A verdade é que a política está cada vez mais rasteira e despudorada, os ventos não correm de feição a activismos contra a corrente, a contestações. A margem de manobra é, por isso, muito estreita.
Durante quatro anos e meio tivemos a arrogância e a ambição desmedida do jovem Sócrates parvenu, tivemos a cartilha neo-tecnocrata e neo-liberal versão socialista. A cartilha do deficit das contas públicas, do deficit da Segurança Social, do código do trabalho, da ministra Rodrigues, do ministro Pinho, do ministro Jamais, do grande inquisidor SS e tutti quanti. A cartilha do código que odeia direitos, que adora flexibilidade, que adora a disponibilidade laboral, a obediência e a submissão de quem precisa de trabalhar.
Durante quatro anos e meio foi a obsessão pelo deficit, a estagnação da economia, mais desemprego e pobreza. Mais precariedade no emprego, mais descriminações sociais, mais desigualdade, mais injustiça, mais corrupção. Menos educação, menos direitos.
Mas o povo parece estar contente, vai votar e o Sócrates, é o que diz a TV, vai ficar à frente. Qu’est-ce qu’on peut faire, il n’y a rien à faire (é uma canção francesa, tanto quanto me lembro).

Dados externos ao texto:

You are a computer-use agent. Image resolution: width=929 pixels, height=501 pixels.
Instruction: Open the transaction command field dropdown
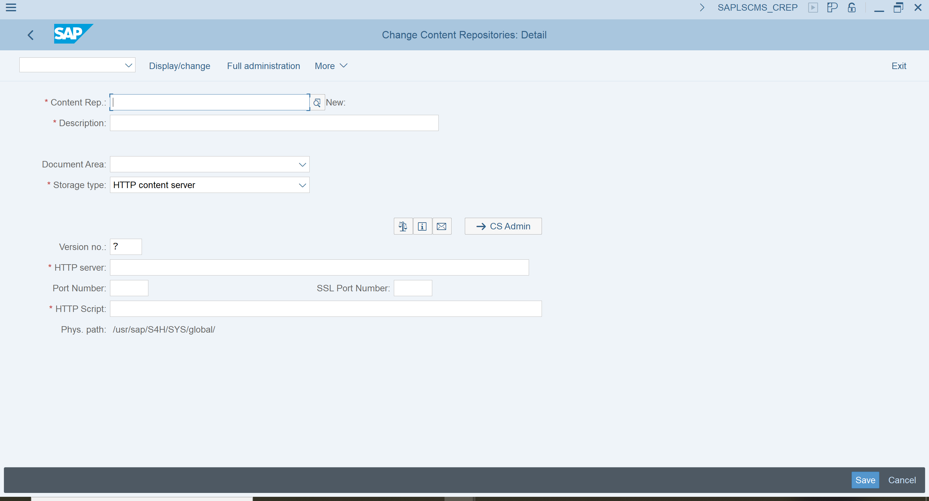pos(128,65)
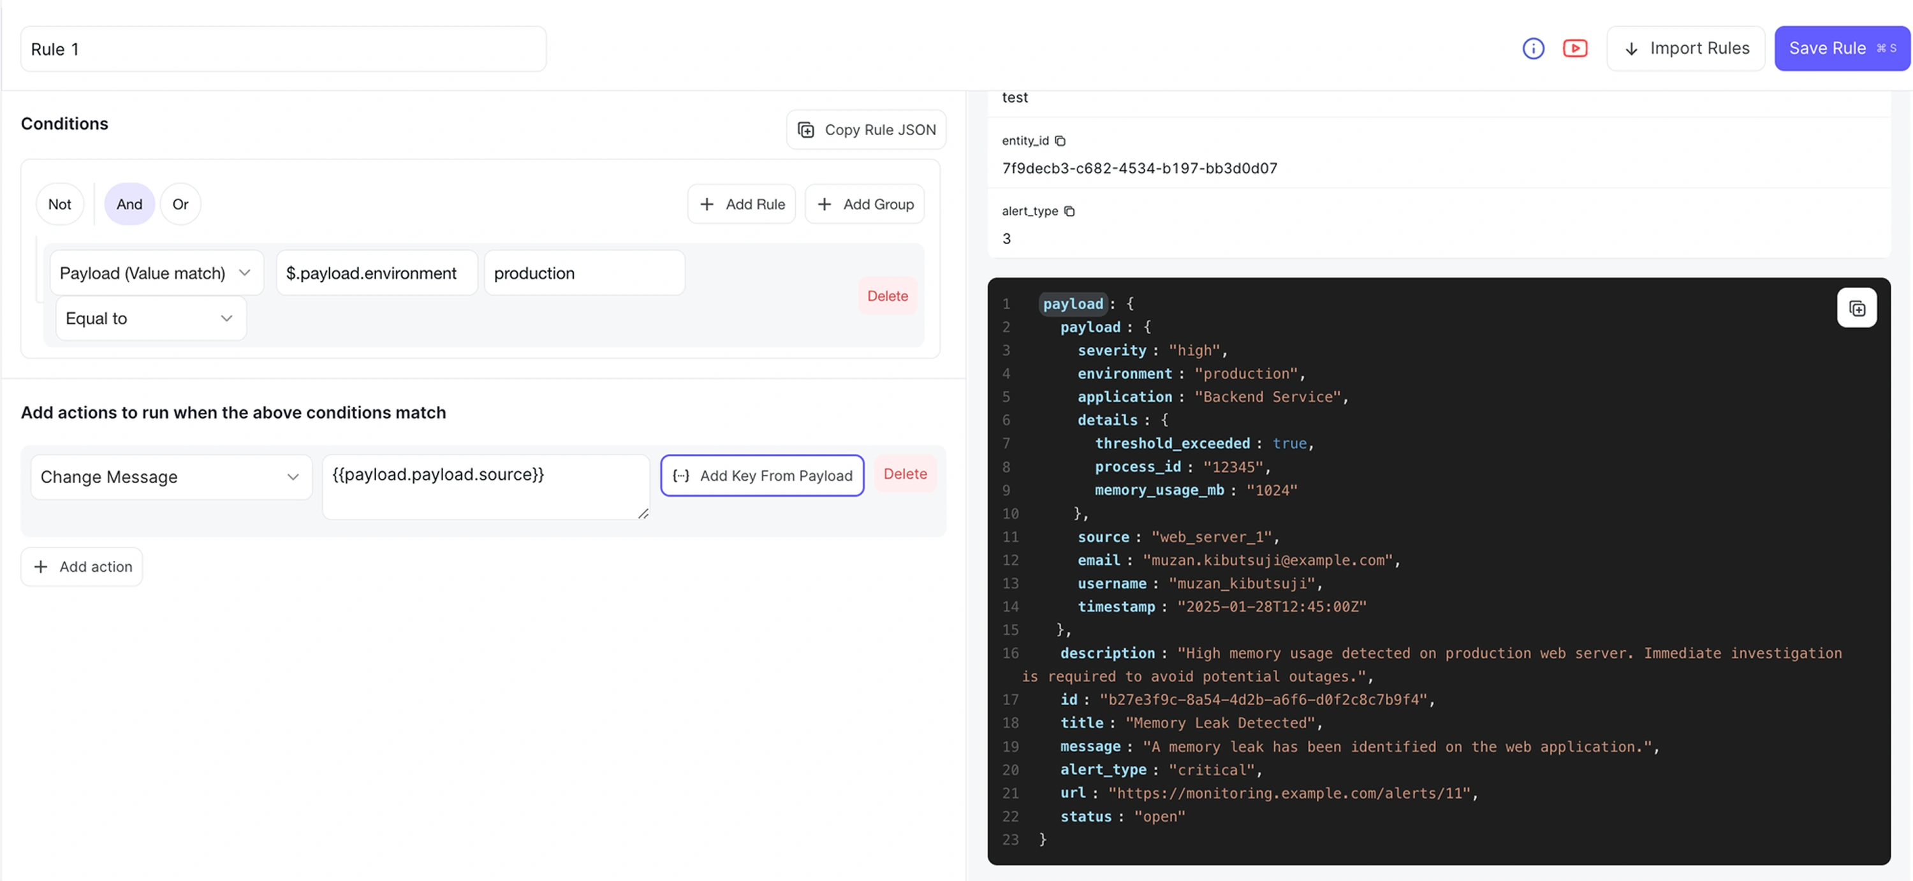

Na campanha que nos deu a TV, as grandes questões foram o TGV e as escutas ao Cavaco. Falam do Salazar, escutam-se uns aos outros, espiam-se, odeiam-se. E o país, os pobres, os desempregados, os jovens sem futuro, os mais velhos a passar fome, alguém se preocupa?

Temos que aturar isto, parece a corte do D. Carlos. Caminhamos para um regicídio? Não é provável, tout le monde il est beau, tout le monde il est gentil.
Será que fazer política tem que ser falar do TGV e do Cavaco e seu assessor? Onde é que estão as diferenças, as fronteiras entre partidos, entre correntes de pensamento e propostas?
Campanha eleitoral, ausência de questões, questões sem resposta. Porque o que interessa são apenas os interesses. Não apenas os interesses dos banqueiros, dos grandes capitalistas. O que faz mover tudo, a engrenagem dos partidos que mandam na política é o pessoal à procura de bons tachos, o pessoal que tem o cartão do partido no momento certo. É essa a engrenagem.
Os que não têm nada a ver com isso são apanhados sem saber bem como pela política, sofrem as consequências dos desmandos, das injustiças, são apanhados pelas formigas partidárias que trabalham denodadas para amealhar vantagens. Tudo se passa num admirável mundo, bem ordenado, num admirável mundo que não tem nada de novo, aliás, está a apodrecer.
Tomar conta da política? Revoltem-se, organizem-se, falem com os vizinhos, com os colegas, discutam, mas não chateiem em casa, apaguem a TV.